### TRY IT
Pictures are not part of the copy. Write out exactly the lines from the line with "Task: Expand the H&S Documents row" through the end of the entries below.

** TASK INPUT follows **

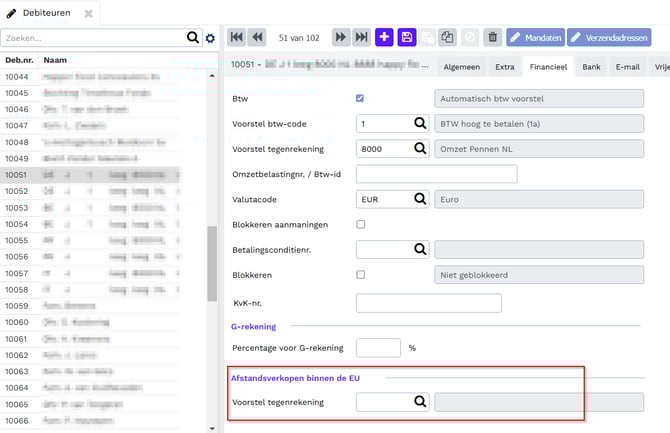Click the Verzendadressen button

click(x=609, y=37)
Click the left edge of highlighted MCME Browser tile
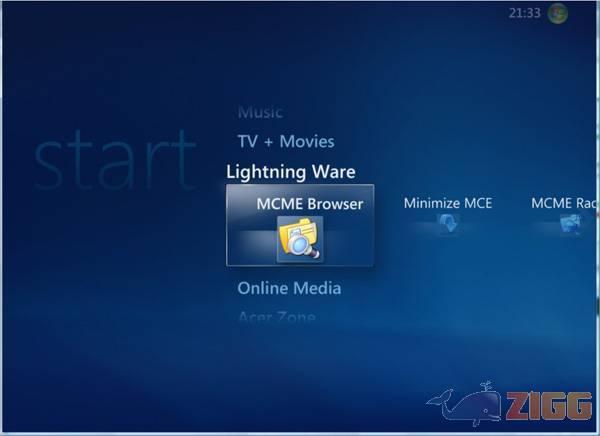This screenshot has width=600, height=436. click(231, 225)
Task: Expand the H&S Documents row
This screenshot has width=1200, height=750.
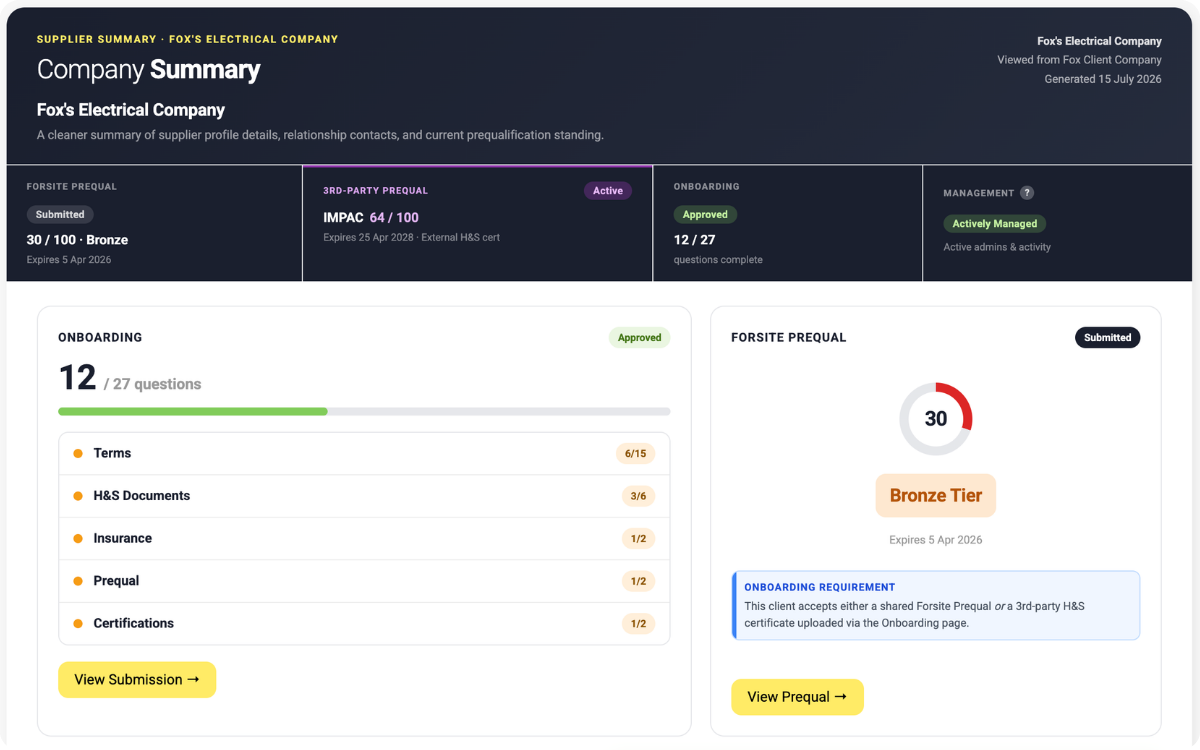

** End of TASK INPUT **

### OUTPUT BELOW
Task: Expand the H&S Documents row
This screenshot has width=1200, height=750.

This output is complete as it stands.